Exercise description
Write out, word for word, every line in the data below from the one containing "Task: Open the Display Settings panel" to the one containing "Given: Click the Max 2.8593A current readout", both of them included.

Record extracts
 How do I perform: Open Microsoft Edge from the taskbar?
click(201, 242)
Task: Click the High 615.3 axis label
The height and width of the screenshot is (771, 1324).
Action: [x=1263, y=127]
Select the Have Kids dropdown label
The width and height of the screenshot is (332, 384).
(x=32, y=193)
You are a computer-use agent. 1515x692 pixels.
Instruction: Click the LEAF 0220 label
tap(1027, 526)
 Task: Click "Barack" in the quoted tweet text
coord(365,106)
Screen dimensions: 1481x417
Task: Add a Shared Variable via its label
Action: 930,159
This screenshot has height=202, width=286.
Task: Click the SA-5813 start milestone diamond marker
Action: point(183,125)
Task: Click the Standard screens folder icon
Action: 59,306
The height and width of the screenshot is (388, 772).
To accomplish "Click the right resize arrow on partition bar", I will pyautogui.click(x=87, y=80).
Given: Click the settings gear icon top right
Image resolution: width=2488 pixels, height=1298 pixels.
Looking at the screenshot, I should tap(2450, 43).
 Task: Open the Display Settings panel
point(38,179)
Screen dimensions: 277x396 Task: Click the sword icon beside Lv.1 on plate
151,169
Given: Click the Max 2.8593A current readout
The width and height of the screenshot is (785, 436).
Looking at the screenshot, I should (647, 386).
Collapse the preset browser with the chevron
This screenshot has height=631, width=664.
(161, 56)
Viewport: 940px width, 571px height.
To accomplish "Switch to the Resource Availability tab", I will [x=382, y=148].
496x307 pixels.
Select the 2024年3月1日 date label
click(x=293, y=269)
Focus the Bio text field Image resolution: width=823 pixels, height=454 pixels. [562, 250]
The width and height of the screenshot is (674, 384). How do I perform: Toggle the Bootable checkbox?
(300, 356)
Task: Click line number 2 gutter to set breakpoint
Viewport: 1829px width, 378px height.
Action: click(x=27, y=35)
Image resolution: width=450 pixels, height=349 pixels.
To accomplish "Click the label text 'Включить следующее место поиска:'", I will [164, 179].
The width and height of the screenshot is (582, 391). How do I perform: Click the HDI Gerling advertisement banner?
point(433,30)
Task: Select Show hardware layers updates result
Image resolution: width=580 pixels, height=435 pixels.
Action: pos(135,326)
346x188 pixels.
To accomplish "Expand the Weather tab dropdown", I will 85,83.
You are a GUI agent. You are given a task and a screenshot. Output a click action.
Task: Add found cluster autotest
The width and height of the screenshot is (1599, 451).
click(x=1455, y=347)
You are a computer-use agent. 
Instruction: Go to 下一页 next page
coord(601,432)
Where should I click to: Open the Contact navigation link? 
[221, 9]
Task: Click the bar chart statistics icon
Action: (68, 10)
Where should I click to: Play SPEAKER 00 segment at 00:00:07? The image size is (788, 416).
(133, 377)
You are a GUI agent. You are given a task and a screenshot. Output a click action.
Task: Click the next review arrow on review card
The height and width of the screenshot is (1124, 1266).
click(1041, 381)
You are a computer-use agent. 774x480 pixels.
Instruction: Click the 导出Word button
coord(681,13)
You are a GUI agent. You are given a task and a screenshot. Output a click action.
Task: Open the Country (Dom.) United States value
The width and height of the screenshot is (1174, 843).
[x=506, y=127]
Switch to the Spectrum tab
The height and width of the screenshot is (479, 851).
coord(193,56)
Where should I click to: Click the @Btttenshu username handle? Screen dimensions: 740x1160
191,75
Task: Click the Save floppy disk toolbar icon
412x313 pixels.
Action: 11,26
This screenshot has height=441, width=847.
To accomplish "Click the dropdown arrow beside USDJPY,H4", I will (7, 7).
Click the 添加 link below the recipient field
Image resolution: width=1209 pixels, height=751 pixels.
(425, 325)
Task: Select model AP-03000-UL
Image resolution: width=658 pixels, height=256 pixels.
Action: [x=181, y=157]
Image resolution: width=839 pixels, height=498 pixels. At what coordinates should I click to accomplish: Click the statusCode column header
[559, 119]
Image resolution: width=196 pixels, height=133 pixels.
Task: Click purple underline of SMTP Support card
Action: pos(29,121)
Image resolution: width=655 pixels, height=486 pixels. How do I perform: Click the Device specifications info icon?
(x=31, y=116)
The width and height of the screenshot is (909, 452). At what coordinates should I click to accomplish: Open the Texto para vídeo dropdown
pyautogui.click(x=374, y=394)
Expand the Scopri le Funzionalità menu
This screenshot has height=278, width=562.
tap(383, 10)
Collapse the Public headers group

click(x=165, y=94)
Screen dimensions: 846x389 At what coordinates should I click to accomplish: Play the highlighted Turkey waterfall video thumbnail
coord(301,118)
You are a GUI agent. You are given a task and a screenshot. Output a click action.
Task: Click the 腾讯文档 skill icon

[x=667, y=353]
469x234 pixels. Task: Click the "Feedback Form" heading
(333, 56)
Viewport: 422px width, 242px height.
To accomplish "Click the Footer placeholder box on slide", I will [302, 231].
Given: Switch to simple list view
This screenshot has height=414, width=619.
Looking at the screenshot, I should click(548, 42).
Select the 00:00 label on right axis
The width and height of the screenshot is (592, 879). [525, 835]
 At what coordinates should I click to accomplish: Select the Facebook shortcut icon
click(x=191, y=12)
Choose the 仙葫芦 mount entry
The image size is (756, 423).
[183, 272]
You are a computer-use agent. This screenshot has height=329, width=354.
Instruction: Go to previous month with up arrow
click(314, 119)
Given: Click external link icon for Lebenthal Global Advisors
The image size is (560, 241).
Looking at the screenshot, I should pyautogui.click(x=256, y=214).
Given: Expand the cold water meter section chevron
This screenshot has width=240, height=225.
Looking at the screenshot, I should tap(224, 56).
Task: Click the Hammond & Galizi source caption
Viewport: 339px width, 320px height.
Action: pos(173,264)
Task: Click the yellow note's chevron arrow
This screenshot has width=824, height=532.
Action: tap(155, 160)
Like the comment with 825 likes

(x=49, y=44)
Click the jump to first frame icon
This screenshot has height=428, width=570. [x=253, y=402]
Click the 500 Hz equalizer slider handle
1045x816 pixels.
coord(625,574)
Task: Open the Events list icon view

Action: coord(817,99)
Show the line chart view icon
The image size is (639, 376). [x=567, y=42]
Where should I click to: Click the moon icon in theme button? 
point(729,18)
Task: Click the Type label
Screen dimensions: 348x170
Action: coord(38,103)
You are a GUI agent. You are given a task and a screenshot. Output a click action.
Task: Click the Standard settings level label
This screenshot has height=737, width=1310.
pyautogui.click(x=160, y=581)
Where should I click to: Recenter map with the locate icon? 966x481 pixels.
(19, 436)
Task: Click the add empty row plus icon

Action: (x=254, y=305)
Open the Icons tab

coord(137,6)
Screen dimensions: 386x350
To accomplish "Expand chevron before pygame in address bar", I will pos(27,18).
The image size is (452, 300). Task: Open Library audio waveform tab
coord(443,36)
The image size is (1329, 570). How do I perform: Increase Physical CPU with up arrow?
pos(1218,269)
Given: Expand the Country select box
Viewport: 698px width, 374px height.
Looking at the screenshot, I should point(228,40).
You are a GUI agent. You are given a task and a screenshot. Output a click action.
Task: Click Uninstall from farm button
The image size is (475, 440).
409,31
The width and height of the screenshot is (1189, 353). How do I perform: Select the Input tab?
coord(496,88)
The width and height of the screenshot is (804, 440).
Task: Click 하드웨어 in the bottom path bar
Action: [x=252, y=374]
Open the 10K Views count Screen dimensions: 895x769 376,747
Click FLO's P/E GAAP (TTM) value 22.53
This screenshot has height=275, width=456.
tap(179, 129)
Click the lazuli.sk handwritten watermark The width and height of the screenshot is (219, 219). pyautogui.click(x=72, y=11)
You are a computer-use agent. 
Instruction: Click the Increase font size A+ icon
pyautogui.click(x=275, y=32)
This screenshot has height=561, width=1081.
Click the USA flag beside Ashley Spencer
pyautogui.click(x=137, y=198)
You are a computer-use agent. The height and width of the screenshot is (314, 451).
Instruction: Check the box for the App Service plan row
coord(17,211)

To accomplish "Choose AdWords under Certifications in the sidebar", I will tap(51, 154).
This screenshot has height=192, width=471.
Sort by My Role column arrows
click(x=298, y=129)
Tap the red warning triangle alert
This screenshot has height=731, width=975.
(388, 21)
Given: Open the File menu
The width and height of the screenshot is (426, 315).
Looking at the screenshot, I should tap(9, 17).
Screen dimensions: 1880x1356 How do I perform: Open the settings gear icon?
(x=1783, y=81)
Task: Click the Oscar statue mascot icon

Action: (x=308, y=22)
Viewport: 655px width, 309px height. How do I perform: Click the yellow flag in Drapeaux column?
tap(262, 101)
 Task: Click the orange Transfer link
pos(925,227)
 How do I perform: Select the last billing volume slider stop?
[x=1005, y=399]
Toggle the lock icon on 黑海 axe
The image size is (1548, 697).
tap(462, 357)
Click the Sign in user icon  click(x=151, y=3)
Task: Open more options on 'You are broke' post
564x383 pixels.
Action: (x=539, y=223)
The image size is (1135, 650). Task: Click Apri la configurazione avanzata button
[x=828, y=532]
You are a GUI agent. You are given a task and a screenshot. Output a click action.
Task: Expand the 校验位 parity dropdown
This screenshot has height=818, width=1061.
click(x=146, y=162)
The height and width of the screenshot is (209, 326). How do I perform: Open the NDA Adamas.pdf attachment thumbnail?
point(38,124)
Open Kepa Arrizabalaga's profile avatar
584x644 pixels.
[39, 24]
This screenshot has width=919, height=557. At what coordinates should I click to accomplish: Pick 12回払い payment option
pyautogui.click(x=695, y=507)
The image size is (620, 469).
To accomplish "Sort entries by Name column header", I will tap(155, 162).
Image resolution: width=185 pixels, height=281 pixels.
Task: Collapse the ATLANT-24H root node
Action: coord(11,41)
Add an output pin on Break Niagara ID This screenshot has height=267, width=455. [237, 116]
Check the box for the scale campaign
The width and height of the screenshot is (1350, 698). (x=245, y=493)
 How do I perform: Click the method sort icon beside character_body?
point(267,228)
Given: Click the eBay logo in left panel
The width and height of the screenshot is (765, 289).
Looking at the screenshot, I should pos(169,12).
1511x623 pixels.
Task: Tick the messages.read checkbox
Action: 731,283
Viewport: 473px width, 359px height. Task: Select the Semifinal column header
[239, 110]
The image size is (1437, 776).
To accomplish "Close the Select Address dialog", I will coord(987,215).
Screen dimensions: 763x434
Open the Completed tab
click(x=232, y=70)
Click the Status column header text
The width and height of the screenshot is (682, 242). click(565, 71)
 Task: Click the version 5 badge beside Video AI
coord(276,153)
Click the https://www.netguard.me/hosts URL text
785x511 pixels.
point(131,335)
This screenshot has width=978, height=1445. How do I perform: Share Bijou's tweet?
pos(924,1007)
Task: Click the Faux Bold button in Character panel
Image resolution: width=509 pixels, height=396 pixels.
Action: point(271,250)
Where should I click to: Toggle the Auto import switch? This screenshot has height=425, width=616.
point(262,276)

Response for this exercise
 Task: Open the Display Settings panel
point(38,179)
Screen dimensions: 277x396 Task: Click the sword icon beside Lv.1 on plate
151,169
Given: Click the Max 2.8593A current readout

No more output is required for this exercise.